Dès le second jour de l’enquête, l’affaire avait complètement été exposée dans les journaux dont les correspondants n’avaient de cesse de parcourir le mont Tannenberg. Ils décrivaient le manoir avec un grand luxe de détail et tentaient d’élucider le mystère en interrogeant les vieillards du pays. Je suivis d’abord le récit de ces horreurs avec détachement, car je suis un connaisseur en la matière, mais au bout d’une semaine, ayant sentit dans l’atmosphère quelque chose de troublant. Je me mêlait donc aux journalistes qui emplissaient l’hôtel de Coburg, le hameau le plus proche du mont Tannenberg et qui servait de quartier général aux enquêteurs et aux journalistes. Au bout de trois jours, le départ des journalistes me donna liberté de mettre sur pied une expédition basée sur l’enquête minutieuse à laquelle je m’était livré en attendant.
Donc, par une nuit d’été déchirée de lointains roulements de tonnerre, je quittai la voiture silencieuse et gravissait, avec mes deux compagnons armés, la pente menant au sommet couvert de bosse du mont Tannenberg; les rayons de ma lampe électrique éclairant les murs d’un gris spectral que laissaient entrevoir les chênes géants, dans la noirceur nocturne.

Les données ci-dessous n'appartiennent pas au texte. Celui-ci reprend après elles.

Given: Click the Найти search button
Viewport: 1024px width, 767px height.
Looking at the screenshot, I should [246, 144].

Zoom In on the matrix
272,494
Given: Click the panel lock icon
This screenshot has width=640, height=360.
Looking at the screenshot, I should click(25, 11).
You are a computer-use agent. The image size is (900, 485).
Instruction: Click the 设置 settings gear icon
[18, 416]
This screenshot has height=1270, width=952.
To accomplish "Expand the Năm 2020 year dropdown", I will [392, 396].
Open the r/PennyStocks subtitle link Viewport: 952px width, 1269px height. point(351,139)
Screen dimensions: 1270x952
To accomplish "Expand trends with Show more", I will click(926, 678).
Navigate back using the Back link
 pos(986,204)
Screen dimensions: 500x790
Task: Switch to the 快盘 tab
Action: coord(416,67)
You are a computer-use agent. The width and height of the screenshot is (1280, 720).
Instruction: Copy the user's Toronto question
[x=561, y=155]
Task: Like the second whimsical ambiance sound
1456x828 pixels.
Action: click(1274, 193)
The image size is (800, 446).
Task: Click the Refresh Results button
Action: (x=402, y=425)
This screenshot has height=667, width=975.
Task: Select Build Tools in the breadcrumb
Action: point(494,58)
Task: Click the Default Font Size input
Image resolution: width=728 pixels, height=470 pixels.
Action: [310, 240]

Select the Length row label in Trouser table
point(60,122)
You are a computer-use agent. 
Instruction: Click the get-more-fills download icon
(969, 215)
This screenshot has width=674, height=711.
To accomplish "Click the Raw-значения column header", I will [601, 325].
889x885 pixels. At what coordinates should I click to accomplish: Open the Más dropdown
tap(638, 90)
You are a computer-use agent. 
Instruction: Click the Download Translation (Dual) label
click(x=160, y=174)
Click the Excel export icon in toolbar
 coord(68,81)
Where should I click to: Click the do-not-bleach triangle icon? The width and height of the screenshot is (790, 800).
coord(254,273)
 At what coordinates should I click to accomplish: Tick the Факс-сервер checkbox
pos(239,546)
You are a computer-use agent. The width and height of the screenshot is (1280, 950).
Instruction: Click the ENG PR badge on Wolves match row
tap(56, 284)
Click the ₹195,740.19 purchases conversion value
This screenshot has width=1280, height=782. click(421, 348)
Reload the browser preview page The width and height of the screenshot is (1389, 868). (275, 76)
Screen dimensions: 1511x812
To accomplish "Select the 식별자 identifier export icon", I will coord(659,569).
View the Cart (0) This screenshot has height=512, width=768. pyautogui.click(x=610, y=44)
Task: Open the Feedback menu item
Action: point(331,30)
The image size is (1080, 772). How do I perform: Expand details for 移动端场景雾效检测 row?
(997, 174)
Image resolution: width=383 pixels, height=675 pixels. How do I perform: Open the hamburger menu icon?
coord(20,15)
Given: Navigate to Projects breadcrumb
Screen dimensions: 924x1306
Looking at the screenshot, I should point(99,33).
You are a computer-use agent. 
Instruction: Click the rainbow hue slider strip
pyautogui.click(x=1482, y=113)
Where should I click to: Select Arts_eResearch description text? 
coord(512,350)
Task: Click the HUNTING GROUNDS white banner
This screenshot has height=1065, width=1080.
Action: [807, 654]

La maison, vaste et massive, produisait une impression de terreur vague que le jour même ne dissiperait probablement pas. Malgré tout, je n’hésitait pas, puisque j’était venu pour vérifier mon hypothèse. A mon avis, le tonnerre faisait sortir le démon mortel de sa cachette; et que ce démon fût un être matériel ou une vapeur pestilentielle, j’avait bien l’intention de le savoir.
J’avait déjà fouillé la maison de fond en comble les jours précédents aussi mon plan était-il tout prêt. J’avais décidé de m’installer pour faire le guet dans ce qui avait été la chambre de Jan Mulder, dont le meurtre occupe tant de place dans le folklore régional. Il me semblait que les appartements de cette victime convenaient le mieux à mes projets. La pièce, d’environ six mètres, contenait, comme les autres, tout un fatras, vestige du mobilier d’autrefois. Située au deuxième étage, à l’angle de la maison, elle était éclairée par deux fenêtres sans vitres ni volets, une grandes vers l’est et une petite vers le sud. En face de la plus grande se dressait une immense cheminée à l’ancienne, revêtue de carreaux de faïence illustrant l’histoire de Jan; en face de la petite fenêtre, un vaste lit avait été aménagé dans le mur..
Les roulements du tonnerre, bien qu’assourdis par la forêt, allaient en augmentant. Je mis au point mon plan. Je commençait par fixer côte à côte, au bord de la grande fenêtre, trois grandes échelles de corde que j’avait apporté. Je savait pour les avoir essayées qu’elles permettaient d’atterrir sur l’herbe en un endroit commode. Puis, aidé de mes deux compagnons, j’allait chercher dans la pièce voisine un grand lit à colonnes que je trainai pour le positionner contre la fenêtre. Nous nous y étendîmes, nos armes à portée de main. L’un de nous devait veiller pendant que les deux autres se reposeraient. De quelque coté que vint le démon, notre fuite était assurée: s’il venait de l’intérieur nous devions nous sauver par les échelles de corde; s’il venait de l’extérieur, il nous restait la porte et l’escalier. D’après ce qui était déjà arrivé, nous ne pensions pas qu’il nous poursuivrait jusque-là, même en mettant les choses au pire.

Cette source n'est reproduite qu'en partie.